───── Record excerpts
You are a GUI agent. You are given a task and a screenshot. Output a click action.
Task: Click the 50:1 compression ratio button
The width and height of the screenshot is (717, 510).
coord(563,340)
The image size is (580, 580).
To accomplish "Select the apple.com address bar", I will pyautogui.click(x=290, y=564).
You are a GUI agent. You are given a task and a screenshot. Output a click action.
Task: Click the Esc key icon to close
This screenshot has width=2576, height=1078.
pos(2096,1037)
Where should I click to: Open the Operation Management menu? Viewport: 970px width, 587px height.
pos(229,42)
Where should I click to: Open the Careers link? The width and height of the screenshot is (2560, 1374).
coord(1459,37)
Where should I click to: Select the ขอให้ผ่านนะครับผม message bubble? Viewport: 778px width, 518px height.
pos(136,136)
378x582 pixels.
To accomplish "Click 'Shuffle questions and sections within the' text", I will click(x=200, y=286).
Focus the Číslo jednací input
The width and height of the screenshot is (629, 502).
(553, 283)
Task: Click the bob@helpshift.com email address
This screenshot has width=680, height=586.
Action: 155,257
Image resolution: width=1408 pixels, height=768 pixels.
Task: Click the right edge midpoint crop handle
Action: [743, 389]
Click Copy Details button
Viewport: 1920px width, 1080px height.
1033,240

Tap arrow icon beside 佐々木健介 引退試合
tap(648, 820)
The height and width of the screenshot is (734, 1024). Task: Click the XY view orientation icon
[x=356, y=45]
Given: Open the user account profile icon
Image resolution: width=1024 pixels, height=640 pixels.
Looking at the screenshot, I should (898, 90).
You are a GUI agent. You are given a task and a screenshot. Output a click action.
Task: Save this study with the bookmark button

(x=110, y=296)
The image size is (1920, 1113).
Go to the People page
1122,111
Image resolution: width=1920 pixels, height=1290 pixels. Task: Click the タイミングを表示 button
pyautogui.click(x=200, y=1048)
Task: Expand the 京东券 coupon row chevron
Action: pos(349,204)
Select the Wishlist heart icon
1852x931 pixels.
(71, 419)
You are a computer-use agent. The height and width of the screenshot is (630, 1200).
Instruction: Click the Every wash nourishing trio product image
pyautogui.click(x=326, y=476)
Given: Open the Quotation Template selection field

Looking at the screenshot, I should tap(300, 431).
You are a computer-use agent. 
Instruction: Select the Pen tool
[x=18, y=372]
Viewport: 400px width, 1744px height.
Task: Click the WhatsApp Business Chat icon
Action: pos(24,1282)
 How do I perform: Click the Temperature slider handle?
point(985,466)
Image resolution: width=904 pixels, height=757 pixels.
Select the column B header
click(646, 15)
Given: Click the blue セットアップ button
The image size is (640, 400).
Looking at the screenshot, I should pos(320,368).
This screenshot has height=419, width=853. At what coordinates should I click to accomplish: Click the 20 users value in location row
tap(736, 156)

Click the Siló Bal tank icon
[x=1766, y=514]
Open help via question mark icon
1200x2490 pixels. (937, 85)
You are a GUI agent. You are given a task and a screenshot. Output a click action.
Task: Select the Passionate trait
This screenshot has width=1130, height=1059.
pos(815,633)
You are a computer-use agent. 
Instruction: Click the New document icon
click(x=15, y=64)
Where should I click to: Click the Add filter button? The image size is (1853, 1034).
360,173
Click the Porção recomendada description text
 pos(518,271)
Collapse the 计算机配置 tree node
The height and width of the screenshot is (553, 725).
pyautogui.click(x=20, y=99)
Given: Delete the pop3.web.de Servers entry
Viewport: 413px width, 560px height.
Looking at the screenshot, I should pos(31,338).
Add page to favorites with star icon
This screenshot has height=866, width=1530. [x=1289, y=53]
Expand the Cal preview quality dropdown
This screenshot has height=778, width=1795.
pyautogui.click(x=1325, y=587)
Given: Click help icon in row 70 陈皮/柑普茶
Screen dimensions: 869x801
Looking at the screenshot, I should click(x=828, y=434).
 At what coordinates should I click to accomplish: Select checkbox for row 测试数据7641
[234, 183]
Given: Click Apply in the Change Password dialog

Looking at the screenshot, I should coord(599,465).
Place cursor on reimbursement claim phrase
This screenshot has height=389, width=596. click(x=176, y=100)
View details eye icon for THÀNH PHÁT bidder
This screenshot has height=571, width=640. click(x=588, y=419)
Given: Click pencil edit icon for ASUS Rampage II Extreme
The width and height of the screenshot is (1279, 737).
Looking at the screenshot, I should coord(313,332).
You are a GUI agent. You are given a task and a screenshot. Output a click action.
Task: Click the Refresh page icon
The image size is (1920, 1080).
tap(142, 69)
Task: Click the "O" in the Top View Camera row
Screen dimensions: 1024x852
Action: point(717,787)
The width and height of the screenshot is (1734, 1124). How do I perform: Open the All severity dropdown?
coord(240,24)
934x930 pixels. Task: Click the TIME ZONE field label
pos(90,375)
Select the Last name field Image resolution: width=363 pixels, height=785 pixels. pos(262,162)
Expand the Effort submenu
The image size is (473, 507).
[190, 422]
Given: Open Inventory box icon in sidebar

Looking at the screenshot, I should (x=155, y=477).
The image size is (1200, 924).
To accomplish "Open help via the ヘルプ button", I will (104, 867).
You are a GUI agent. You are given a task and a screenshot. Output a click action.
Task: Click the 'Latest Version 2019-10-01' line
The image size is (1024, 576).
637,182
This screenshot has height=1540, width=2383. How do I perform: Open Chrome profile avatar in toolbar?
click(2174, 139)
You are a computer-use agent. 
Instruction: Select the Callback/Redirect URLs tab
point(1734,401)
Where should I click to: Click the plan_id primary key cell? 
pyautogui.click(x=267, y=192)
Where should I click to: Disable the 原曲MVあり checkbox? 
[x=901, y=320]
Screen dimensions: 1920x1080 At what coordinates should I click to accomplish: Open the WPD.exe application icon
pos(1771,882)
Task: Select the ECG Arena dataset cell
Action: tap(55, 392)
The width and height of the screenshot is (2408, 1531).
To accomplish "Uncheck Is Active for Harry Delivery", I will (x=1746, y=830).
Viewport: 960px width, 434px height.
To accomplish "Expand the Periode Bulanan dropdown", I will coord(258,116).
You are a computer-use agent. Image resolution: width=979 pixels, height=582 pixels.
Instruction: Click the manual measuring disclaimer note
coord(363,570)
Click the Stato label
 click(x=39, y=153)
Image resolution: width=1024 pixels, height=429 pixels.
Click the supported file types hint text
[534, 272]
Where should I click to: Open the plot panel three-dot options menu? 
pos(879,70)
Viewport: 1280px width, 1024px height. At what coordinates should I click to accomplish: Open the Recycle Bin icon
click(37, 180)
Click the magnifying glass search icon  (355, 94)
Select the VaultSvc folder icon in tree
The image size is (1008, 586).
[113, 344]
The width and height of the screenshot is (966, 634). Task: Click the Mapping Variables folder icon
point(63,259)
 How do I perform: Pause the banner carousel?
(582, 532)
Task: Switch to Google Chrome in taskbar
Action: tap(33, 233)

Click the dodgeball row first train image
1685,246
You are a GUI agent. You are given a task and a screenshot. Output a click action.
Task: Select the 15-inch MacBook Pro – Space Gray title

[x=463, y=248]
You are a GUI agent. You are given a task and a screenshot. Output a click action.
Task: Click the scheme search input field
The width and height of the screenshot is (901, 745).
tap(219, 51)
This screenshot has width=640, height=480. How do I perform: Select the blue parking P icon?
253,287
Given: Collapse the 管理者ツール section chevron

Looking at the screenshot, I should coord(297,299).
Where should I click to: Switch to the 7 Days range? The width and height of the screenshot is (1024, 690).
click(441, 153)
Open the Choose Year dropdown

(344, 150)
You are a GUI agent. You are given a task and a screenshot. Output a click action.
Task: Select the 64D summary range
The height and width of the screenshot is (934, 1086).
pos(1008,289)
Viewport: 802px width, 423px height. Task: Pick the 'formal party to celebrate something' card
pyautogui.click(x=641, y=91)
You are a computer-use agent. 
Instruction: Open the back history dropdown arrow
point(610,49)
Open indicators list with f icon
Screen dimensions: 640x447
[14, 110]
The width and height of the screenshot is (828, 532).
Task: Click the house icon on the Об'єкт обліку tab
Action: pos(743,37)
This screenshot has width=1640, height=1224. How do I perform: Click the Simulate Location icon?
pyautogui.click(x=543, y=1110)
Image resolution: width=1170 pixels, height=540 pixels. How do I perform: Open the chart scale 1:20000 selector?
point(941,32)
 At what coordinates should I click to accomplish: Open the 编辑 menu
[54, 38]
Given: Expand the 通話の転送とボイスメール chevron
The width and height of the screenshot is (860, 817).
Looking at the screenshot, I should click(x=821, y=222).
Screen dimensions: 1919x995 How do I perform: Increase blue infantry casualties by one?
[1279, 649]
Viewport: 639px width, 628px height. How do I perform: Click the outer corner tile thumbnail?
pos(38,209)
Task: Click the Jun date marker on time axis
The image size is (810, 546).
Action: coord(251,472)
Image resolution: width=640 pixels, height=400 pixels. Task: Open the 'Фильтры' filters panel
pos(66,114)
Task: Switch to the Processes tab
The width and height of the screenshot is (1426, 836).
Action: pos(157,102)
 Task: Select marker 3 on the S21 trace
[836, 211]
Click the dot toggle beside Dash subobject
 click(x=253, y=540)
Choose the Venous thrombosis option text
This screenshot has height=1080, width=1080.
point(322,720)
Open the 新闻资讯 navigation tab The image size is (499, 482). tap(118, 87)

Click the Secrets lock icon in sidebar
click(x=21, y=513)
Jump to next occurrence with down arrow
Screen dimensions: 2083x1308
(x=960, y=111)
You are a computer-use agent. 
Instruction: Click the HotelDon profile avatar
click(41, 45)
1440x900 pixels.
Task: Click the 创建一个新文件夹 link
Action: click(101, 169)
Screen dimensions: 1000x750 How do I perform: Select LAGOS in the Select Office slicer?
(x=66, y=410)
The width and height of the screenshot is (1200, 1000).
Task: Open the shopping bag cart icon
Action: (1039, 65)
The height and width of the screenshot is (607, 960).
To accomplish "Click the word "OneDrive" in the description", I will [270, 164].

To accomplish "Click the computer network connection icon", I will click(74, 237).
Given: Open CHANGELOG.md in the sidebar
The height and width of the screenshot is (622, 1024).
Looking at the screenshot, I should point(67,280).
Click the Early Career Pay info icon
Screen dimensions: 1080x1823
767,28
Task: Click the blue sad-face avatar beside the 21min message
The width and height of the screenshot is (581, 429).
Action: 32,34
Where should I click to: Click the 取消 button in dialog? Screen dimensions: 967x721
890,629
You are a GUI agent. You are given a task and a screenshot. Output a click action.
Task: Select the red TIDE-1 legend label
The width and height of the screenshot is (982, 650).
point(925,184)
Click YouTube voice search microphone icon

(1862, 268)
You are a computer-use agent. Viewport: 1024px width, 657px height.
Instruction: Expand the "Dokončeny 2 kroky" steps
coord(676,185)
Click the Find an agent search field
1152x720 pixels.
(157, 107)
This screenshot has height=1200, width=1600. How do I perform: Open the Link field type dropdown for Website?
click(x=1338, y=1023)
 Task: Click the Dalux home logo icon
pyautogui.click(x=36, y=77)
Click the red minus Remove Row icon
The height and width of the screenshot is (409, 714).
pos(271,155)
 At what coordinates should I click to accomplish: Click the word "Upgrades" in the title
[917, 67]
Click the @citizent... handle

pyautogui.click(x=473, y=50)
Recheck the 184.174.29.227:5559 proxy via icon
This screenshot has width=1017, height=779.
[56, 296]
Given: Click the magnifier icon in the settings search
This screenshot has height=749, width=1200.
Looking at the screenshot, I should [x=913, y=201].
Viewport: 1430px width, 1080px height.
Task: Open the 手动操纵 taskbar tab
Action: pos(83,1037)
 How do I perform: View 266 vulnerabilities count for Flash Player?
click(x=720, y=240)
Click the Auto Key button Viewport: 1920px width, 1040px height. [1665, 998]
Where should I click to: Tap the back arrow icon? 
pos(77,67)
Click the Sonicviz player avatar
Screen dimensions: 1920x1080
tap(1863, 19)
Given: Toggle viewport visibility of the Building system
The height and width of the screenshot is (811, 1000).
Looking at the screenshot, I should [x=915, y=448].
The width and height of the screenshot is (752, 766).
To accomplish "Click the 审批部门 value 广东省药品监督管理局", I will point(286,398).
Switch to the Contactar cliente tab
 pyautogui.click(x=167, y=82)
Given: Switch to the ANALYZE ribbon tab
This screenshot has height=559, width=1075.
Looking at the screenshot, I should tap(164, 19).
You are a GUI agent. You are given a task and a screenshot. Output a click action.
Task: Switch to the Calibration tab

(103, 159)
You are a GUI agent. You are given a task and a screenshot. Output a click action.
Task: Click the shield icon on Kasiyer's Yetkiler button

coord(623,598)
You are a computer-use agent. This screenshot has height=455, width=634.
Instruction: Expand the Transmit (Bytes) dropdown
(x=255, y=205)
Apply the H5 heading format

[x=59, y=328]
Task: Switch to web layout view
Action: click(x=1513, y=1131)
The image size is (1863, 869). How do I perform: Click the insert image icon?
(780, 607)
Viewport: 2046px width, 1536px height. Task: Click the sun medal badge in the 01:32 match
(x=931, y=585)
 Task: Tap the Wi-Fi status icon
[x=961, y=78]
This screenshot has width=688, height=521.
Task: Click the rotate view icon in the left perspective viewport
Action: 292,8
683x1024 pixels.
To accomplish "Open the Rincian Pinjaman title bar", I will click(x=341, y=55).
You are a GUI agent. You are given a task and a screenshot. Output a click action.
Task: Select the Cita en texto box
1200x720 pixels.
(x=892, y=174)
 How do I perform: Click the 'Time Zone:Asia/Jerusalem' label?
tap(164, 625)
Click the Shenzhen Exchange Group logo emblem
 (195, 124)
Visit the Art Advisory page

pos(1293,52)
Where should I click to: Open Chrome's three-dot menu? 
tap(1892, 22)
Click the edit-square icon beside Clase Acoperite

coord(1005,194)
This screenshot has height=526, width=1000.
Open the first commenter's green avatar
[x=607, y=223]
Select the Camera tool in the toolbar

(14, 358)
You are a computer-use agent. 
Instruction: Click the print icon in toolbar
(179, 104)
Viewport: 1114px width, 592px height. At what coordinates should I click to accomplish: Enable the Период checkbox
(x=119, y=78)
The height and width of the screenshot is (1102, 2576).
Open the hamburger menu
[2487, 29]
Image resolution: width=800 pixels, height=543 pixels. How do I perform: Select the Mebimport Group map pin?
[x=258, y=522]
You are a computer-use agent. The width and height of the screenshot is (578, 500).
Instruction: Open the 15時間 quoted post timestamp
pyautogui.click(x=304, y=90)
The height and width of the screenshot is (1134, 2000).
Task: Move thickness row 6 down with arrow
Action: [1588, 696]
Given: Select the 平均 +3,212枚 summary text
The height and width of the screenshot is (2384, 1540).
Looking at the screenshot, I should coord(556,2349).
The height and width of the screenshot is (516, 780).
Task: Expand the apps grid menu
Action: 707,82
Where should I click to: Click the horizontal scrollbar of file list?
──────────
_The problem_. Rewrite the entries starting at the very first line and ending at the line containing "will pyautogui.click(x=290, y=564).", with "button" changed to "toggle" and nothing else altered.

_Expected answer_.
You are a GUI agent. You are given a task and a screenshot. Output a click action.
Task: Click the 50:1 compression ratio toggle
The width and height of the screenshot is (717, 510).
coord(563,340)
The image size is (580, 580).
To accomplish "Select the apple.com address bar", I will pyautogui.click(x=290, y=564).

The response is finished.